Humans have two types of fat tissue: white fat, which stores excess energy in the form of triglycerides, and brown fat, which is highly efficient at dissipating stored energy as heat. Newborns have a relative abundance of brown fat, as protection against exposure to cold temperatures. In adults, however, almost all excess energy is stored as white fat.
“Turning white fat into brown fat is an appealing therapeutic approach to staunching the obesity epidemic, but it has been difficult to do so in a safe and effective way,” said study leader Domenico Accili, MD, professor of Medicine and the Russell Berrie Foundation Professor at CUMC.
White fat can be “browned” with a class of drugs called thiazolidazines (TZDs), which increase the body’s sensitivity to insulin. However, TZDs have many adverse effects – including liver toxicity, bone loss, and, ironically, weight gain – which have limited the use of these drugs.
The current study was undertaken to learn more about the function of TZDs, with the ultimate goal of developing better ways to promote the browning of white fat.
Scientists have known that TZDs promote the browning of white fat by activating a cell receptor called peroxisome proliferator-activated receptor-gamma (ppar-gamma), but the exact mechanism was not clear. To learn more, Dr. Accili and his colleagues studied a group of enzymes called sirtuins, which are thought to affect various biological processes, including metabolism.
The researchers had previously shown in mice that when sirtuin activity increases, so does metabolic activity. In the present study, they found that sirtuins boost metabolism by promoting the browning of white fat. “When we sought to identify how sirtuins promote browning, we observed many similarities between the effect of sirtuins and that of TZDs,” said lead author Li Qiang, PhD, associate research scientist in Medicine at CUMC.
Sirtuins work by severing the chemical bonds between acetyl groups and proteins, a process known as deacetylation. “So the next question was whether sirtuins remove acetyl groups from ppar-gamma and, indeed, that was what we found,” said Dr. Qiang.
To confirm that the deacetylation of ppar-gamma is crucial to the browning of fat, the researchers created a mutant version of ppar-gamma, in effect mimicking the actions of sirtuins. The mutation promoted the development of brown fat – like qualities in white fat.
“Our findings have two important implications,” said Dr. Accili. “First, they suggest that TZDs may not be so bad – if you can find a way to tweak their activity. Second, one way to tweak their activity is by using sirtuin agonists – that is, drugs that promote sirtuin activity.”
“The truth is, making sirtuin agonists has proved to be a real bear – more promise than fact,” he continued. “But now, for the first time, we have a biomarker for good sirtuin activity: the deacetylation of ppar-gamma. In other words, any substance that deacetylates ppar-gamma should in turn promote the browning of white fat and have a beneficial metabolic effect.”

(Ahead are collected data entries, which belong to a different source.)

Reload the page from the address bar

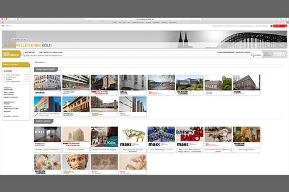(202, 19)
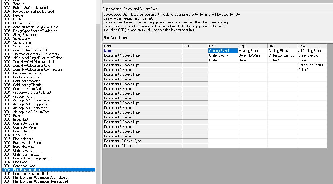Image resolution: width=333 pixels, height=184 pixels.
Task: Click the Chiller:ConstantCOP cell under Obj3
Action: click(x=282, y=55)
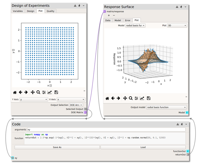Click the run icon in Code panel header
Screen dimensions: 202x164
click(x=181, y=124)
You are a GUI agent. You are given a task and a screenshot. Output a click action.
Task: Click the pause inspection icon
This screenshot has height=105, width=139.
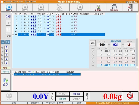[x=41, y=7]
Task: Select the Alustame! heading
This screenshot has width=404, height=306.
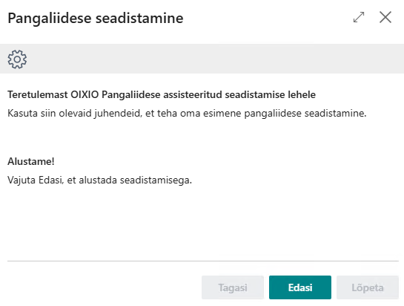Action: (x=31, y=161)
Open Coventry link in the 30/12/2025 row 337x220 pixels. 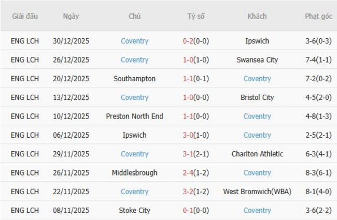point(134,41)
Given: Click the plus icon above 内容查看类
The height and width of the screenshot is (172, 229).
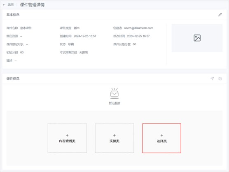Looking at the screenshot, I should point(67,135).
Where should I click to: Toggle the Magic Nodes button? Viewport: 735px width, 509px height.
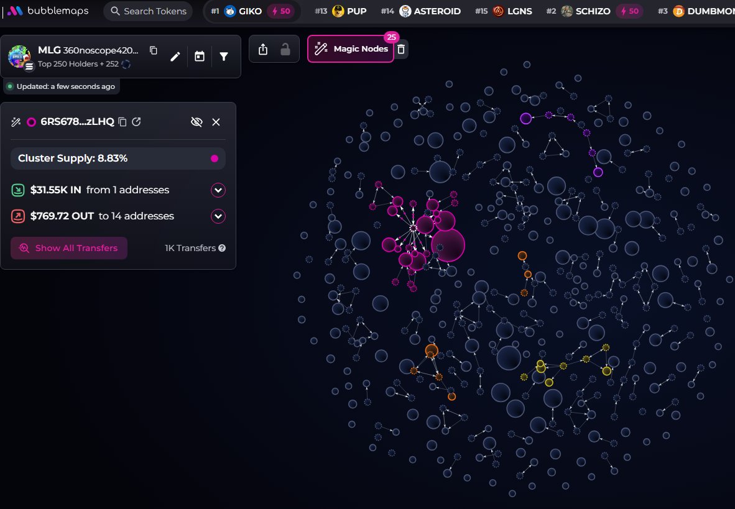351,49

Dr. Accili’s paper is titled, “Brown Remodeling of White Adipose Tissue by SirT1-Dependent Deacetylation of Ppar-gamma.” The other contributors are Ning Kon (CUMC), Wenhui Zhao (CUMC), Sangkyu Lee (University of Chicago, Chicago, Illinois), Yiying Zhang (CUMC), Michael Rosenbaum (CUMC), Yingming Zhao (University of Chicago), Wei Gu (CUMC), and Stephen R. Farmer (Boston University School of Medicine, Boston, Mass.)
This research was supported by grants from the National Institutes of Health (HL087123, DK58282, DK64773, DK063608, and RR024156).
The authors declare no financial or other conflicts of interest.